Your problem description is a typical textbook example of when too much blabla about 'this is good, that's bad' becomes the reason why a developer creates the software the way it's created instead of looking at the problem at hand and create software to fix that problem.
Case in point: your problem description isn't your problem to solve: you have an application to create for your client, that's the problem you should solve. If your choice of tools make your life hard, kick them out and use what works: if mocking doesn't work, why bother? Oh, because someone said your software will suck if you don't mock? Why?
You picked up some DDD things here and there, but you've missed some important parts: Product is an aggregate root. This means that you should obtain products from its own repository. Yes, that mitigates the navigation feature in the model, but that's DDD for you, IF you create the repositories strictly how the second part of Evans' book is dictating. But... should you?

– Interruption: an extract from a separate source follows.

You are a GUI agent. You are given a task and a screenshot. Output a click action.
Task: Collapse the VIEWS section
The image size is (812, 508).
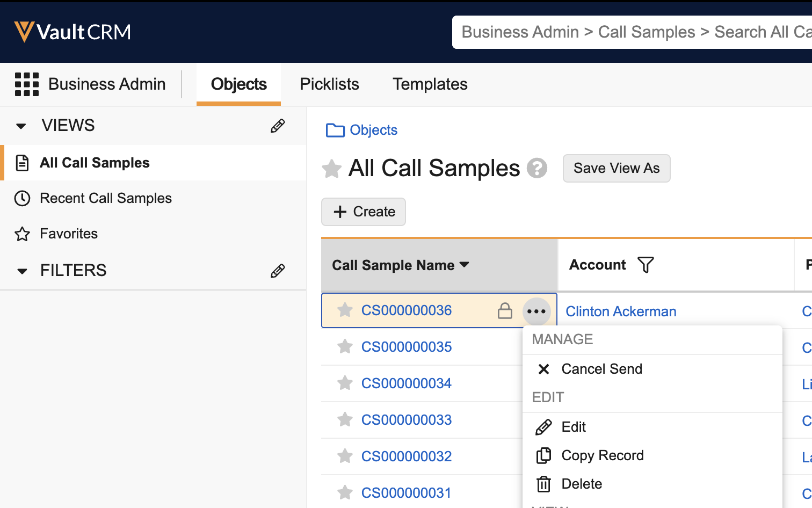[x=21, y=126]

If you can't answer why Product has its own repository, yet you can navigate to products from Order, you shouldn't create repositories for aggregate roots. WHY is that repository there? If it's there, shouldn't it be the ONLY point where Products are obtainable? (so also not through lazy loading!).

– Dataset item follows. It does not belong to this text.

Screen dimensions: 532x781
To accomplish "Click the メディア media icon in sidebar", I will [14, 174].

This indeed will create a lot of overhead and code you likely won't need (so ironically, YAGNI in full effect).
Ok, enough ranting. DDD is all about thinking. So the domain should drive the design, and by practicing that, you'll get a domain model which is representing reality. That's not to say you should implement a lot of code just because you read somewhere you should. Instead, if you have recognized the domain elements, the aggregate roots etc., you then have to place behavior for these types somewhere, e.g. inside the domain classes. You can place fetch logic in separate classes like order oriented fetch logic in an Order repository, but it won't be a repository in the strict sense (e.g. it doesn't have its own local cache etc. ). That's not that bad, it's all about what you should create for your client.
So, first: think, second: think, and third: think... again. What seems logical for you. Make a list of pros/cons of the options you have and choose the one which seems the most right for you. Document that choice and why you picked that one and not the alternatives. This gives way more value to maintainers than any other source: you document the alternatives and why you didn't pick them, you do research what will work for you, and you chose one.

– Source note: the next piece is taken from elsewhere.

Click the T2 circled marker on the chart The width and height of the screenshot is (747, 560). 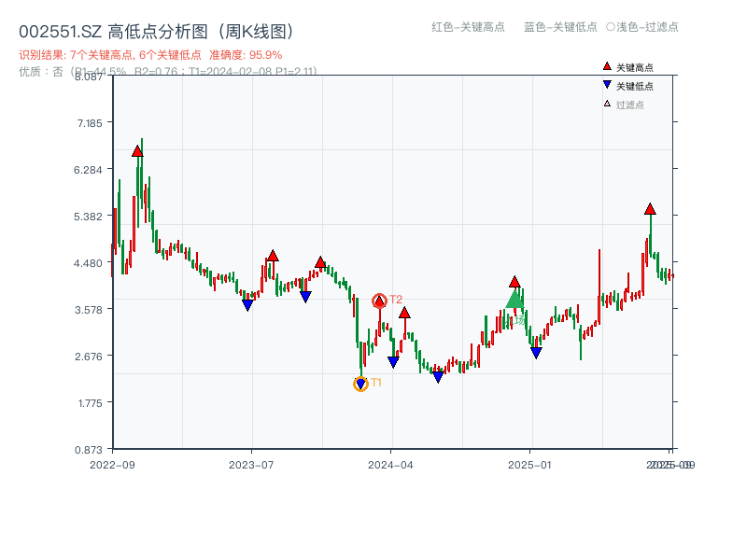tap(379, 301)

Software engineering isn't hard, it's just that nowadays it seems fashion to simply do first and think later, without proper reasoning why one would do it that way and not the other way.
Good luck :)
Other factors to consider include the likely lifespan of the product and the likelihood of having to change from LINQ-to-SQL to some other O/R mapper at any point in the lifetime. The smaller the project, the less critical the product, the less you need to worry about abstracting minutae to the nth degree.